Thursday, December 30, 2004

This made me feel better

Over the last couple of years I have been grappling with this feeling that our civilization is in decline as evidenced by the prevalence and popularity of reality TV shows that focus on pain and humiliation. People watch car races for the crashes, "The Batchelor" for the tears, and Springer for the fights and humiliation. Audiences are not satisfied with acting. They need the real thing.

This post on the Long Tail blog made me feel a little better. It references a David Foster Wallace essay which says:

TV is not vulgar and prurient and dumb because the people who compose the audience are vulgar and dumb. Television is the way it is simply because people tend to be extremely similar in their vulgar and prurient and dumb interests and wildly different in their refined and aesthetic and noble interests.

So it looks like mass media just amplifies the negative side of our culture. The positive, aspirational side is still there. There just isn't a market for it.

See you at the Flavian.



Tuesday, December 28, 2004

Yankees spending more on luxury tax than Tampa is on payroll

I just saw a Yahoo News article that says that for 2005, the Yankees will pay more in luxury tax than the Tampa Bay Devil Rays will spend on their whole payroll. The Yankee$ will probably spend over $190 million (leading to a tax bill of $60 million) while the Devil Rays are around $25 million. I can't believe the disparity between payrolls and I don't know how MLB will stay competitive. It's getting to the point that the rest of the league just has to hope that the Evil Empire makes mistakes or implodes under their own pressure.

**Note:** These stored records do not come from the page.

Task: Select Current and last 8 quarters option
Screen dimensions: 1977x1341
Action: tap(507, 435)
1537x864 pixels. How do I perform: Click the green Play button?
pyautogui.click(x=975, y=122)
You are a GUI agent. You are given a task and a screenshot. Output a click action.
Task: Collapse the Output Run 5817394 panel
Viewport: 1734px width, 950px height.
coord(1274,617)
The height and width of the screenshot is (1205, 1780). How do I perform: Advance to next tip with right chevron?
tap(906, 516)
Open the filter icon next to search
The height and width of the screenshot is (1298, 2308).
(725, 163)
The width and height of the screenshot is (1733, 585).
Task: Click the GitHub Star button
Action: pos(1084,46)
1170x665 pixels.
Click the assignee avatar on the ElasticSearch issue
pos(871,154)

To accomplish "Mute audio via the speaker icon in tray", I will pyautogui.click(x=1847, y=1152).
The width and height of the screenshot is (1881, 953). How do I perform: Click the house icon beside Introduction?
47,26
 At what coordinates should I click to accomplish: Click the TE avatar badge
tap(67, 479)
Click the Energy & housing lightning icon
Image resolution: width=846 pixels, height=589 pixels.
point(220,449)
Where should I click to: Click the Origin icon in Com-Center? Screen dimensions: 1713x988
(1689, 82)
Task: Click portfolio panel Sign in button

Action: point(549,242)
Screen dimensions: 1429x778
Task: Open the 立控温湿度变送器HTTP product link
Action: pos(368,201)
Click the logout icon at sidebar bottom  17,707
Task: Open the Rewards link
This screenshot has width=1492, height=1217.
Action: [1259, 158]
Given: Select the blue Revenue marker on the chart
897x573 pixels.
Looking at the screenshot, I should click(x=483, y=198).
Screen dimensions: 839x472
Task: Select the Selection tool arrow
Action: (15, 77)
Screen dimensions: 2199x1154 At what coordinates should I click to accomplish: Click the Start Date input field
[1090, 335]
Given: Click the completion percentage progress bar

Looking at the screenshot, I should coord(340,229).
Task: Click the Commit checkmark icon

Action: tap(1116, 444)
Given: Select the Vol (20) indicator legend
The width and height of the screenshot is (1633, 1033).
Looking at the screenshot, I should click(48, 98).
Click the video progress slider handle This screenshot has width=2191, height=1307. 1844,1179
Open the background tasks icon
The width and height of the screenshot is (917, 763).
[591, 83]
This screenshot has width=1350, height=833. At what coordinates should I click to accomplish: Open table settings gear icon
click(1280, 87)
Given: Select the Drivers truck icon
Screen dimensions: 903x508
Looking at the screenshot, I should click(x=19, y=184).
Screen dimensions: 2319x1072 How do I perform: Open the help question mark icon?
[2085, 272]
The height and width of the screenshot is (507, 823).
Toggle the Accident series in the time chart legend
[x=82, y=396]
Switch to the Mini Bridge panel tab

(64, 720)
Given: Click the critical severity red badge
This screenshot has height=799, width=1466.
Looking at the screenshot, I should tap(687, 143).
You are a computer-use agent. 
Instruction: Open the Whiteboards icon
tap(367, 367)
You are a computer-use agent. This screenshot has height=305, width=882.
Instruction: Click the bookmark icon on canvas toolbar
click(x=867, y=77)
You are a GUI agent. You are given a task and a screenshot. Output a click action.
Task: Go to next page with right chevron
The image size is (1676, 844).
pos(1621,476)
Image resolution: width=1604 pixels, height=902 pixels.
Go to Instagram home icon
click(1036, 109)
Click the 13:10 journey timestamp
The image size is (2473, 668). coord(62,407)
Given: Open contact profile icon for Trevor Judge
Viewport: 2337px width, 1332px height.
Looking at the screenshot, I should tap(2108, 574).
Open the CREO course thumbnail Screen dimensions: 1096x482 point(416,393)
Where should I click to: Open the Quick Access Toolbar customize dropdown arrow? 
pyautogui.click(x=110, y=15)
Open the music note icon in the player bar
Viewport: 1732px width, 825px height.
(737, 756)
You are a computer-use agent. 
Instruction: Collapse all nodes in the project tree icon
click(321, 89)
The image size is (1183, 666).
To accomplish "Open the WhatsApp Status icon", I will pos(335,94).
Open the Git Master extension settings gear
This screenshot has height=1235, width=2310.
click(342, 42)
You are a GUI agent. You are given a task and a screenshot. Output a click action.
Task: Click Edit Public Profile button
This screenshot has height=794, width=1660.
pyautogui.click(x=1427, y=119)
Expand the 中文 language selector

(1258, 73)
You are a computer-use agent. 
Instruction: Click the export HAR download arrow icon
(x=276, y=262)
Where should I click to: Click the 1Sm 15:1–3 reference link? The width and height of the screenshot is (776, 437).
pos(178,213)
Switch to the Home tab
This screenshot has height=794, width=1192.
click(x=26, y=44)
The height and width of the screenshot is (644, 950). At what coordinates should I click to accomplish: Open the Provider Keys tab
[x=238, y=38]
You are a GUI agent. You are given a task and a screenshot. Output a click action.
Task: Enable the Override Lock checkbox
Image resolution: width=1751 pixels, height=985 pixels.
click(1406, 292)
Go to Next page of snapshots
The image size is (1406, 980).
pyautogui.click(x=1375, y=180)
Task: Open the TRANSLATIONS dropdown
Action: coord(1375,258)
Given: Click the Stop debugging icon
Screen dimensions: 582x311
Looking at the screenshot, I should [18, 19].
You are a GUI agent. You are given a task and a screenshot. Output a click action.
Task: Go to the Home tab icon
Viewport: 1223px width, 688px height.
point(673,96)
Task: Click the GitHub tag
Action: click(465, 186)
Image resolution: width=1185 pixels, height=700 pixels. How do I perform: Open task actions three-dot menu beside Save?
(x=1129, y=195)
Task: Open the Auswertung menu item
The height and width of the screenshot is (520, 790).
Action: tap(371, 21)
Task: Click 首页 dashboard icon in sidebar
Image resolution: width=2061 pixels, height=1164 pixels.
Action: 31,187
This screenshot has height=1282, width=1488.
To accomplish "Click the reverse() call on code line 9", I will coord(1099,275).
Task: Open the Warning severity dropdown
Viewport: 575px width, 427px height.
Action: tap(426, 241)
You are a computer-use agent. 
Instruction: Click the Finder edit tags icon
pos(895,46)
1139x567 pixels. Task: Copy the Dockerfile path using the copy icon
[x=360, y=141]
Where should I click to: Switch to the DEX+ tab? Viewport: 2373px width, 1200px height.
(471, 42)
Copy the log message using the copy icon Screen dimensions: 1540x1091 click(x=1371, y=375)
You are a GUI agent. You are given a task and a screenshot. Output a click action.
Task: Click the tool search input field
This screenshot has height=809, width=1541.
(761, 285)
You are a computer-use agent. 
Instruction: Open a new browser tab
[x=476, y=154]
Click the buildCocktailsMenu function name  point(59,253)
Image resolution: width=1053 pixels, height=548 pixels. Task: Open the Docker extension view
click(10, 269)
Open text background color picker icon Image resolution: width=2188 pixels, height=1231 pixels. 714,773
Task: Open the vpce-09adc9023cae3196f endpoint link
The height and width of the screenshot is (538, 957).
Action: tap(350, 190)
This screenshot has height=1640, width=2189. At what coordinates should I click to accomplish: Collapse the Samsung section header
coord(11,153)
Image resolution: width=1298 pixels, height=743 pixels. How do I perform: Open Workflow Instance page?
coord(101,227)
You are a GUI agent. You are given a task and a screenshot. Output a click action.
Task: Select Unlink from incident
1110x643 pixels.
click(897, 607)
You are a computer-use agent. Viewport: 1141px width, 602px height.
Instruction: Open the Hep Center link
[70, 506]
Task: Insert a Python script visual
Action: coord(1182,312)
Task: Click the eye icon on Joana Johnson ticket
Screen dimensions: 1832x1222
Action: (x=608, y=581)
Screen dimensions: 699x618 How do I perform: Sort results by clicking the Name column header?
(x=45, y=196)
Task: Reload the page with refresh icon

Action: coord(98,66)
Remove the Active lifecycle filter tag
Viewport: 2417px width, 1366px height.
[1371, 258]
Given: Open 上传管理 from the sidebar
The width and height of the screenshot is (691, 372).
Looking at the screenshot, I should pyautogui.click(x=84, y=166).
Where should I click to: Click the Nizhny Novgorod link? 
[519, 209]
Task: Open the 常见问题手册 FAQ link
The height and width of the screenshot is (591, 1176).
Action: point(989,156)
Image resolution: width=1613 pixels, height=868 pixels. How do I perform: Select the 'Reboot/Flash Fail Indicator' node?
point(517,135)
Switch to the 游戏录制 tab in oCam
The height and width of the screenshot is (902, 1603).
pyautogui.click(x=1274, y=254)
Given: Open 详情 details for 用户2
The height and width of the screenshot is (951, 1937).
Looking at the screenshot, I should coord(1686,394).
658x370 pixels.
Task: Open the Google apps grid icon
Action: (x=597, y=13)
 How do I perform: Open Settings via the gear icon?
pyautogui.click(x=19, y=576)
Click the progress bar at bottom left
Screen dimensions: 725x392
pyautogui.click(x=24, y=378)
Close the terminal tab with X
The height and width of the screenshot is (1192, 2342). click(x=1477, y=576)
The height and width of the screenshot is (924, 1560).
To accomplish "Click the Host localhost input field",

Speaking of the Bronx pressure cooker. I heard an NPR interview with Buster Olney who wrote the book The Last Night of the Yankee Dynasty The Game, the Team, and the Cost of Greatness. The book sounds great. The basic premise is that Steinbrenner has created such a high pressure environment that it has become very difficult to perform. The teams of the 90's were so good because they had a strong core of players that came up through the minors together (Williams, Jeter, O'Neill) and supported each other against the wrath of George and the attention of the fans. Now the team is a bunch of greedy individualists who, although great athletes, regularly perform beneath their potential. I hope he is right.

Tuesday, December 14, 2004

Slackware Rave's

It seems all anyone has to do is write an article about Slackware and everyone comes out of the woodwork. So, I figure I would add to the din.

Slackware is the oldest and largest community based Linux distribution around. It is usually on the top 10 on DistroWatch.
The latest version (v. 10) was released in June 2004.

I have been using Slackware 10 (on a Sager lap destroyer) since September and am pretty happy with it. Slackware is pretty stable (except for that phase that for some reason KDE decided to crash all the time - I don't use KDE anymore) and easy to use (although I frequently envy people who can just "YUM" or "Emerge" while I must trudge along with ./configure; make; make install). I guess the best part of Slackware is that it forces you to kind of know what is going on with your software. In the words of an anonymous colleague: "I don't know, I think that Gentoo is making me stupid." I also find the Slackware forums to be very helpful and can occasionally find what I need on Linux Packages.


So if you are interested in taking the Linux desktop/laptop plunge and want to learn something on the way, Slackware is not a bad choice.



Friday, November 26, 2004

Funny page on replying to obnoxious emails

Just saw this post on Boing Boing. It describes how to politely reply to an obnoxious email without bottling up your anger or having to write two emails. Hilarious.

Wednesday, November 24, 2004

Content management posts moved

I have moved posts about content management to Content Here. Stay here for other insight and musings.